━━━ DATA EXCERPTS

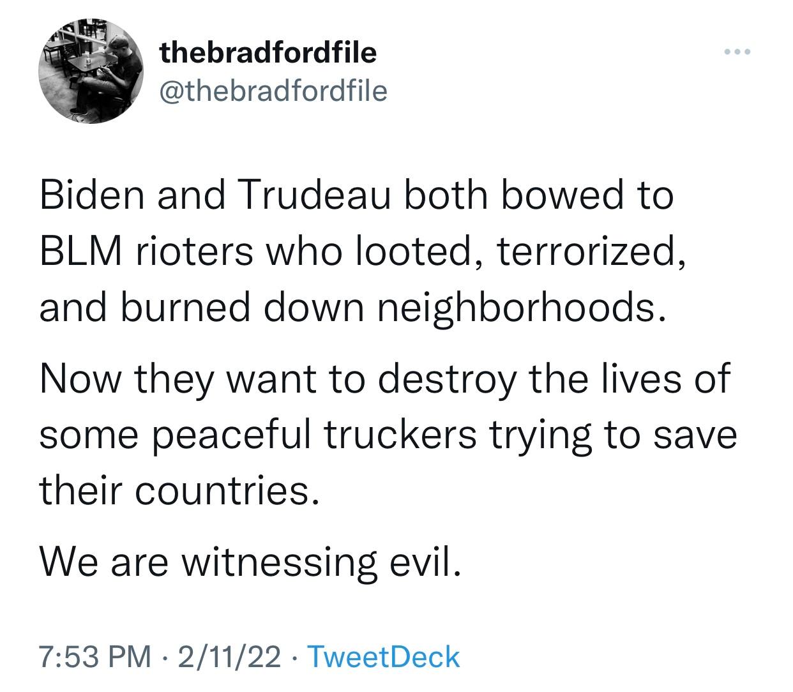793x692 pixels.
Task: Open the TweetDeck source link
Action: point(383,657)
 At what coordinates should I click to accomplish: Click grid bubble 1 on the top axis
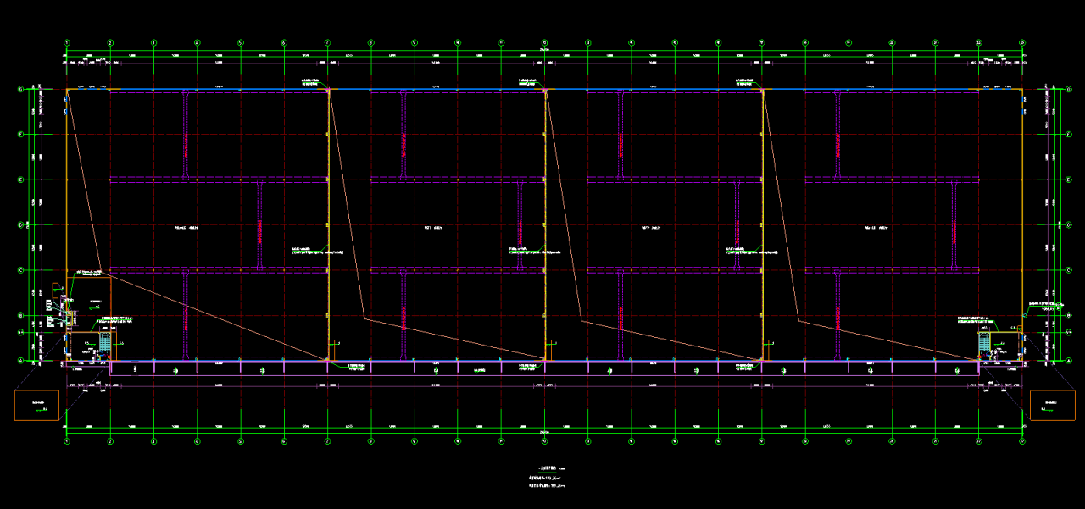click(x=67, y=41)
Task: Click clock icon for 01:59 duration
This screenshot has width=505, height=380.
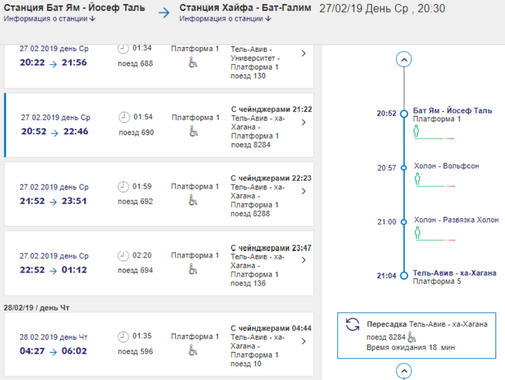Action: point(124,186)
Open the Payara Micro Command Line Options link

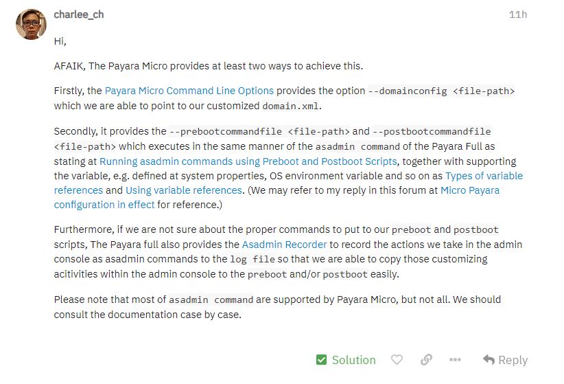189,91
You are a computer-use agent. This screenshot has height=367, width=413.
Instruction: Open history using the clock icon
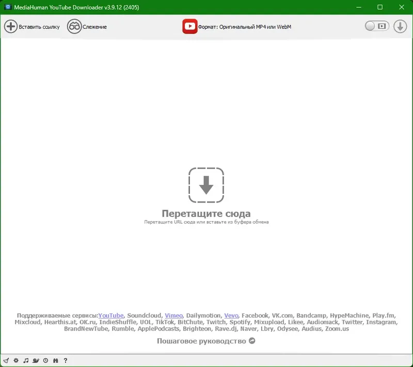(x=45, y=361)
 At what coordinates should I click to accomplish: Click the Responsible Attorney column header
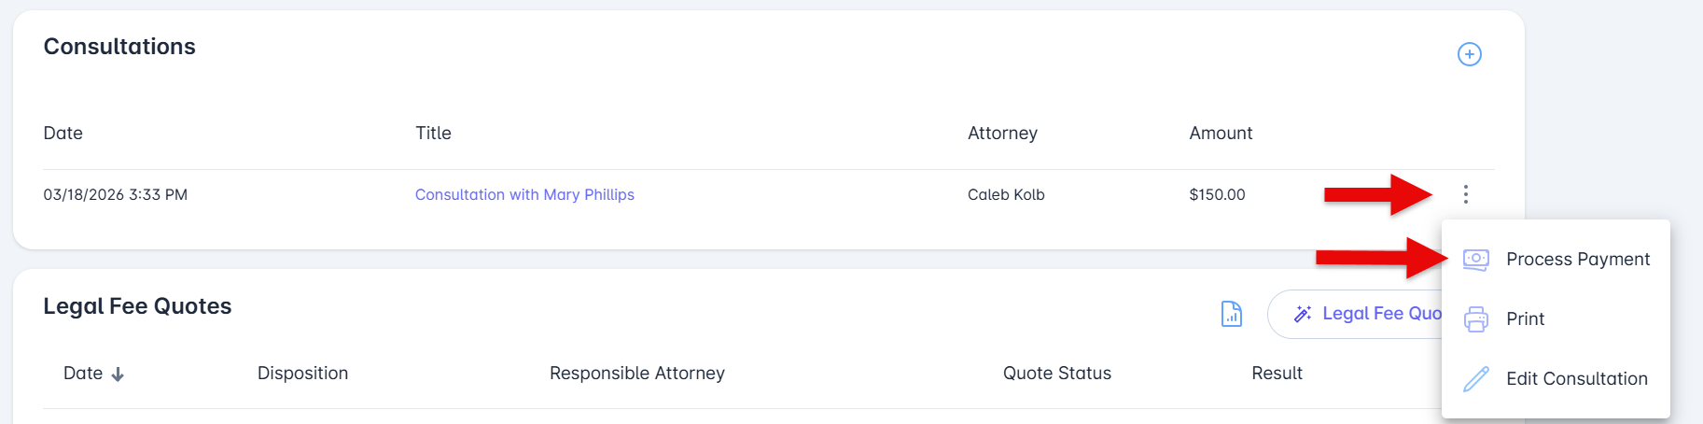click(636, 374)
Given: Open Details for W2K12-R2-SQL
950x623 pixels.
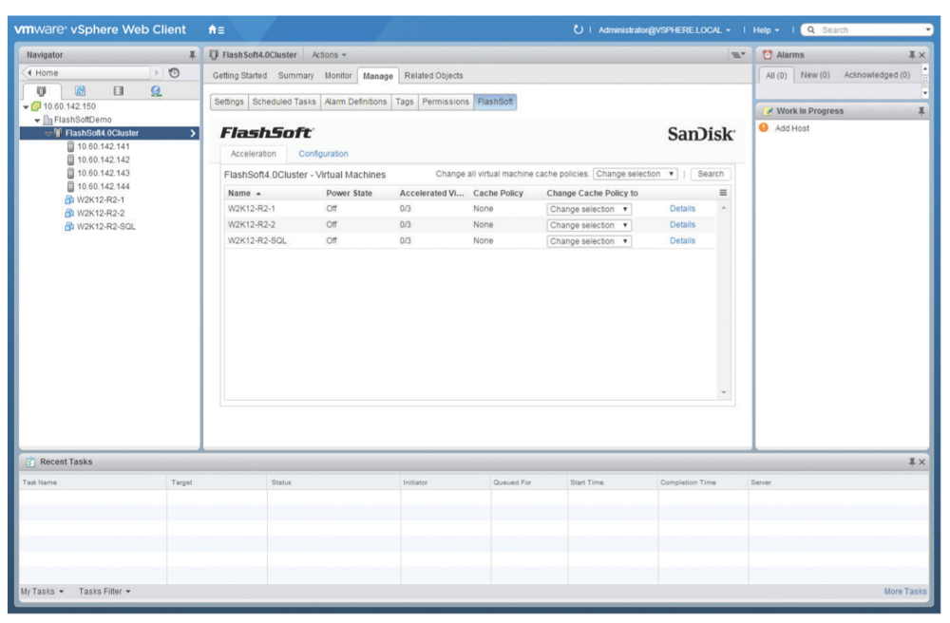Looking at the screenshot, I should point(683,239).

━━━━━━

**DIRECTIONS**
Make an exact copy of the lines of the records from the line containing "Given: Open Details for W2K12-R2-SQL" through the final line, both ends included, but not of the pictures.

**RESULT OF THE TASK**
Given: Open Details for W2K12-R2-SQL
950x623 pixels.
Looking at the screenshot, I should point(683,239).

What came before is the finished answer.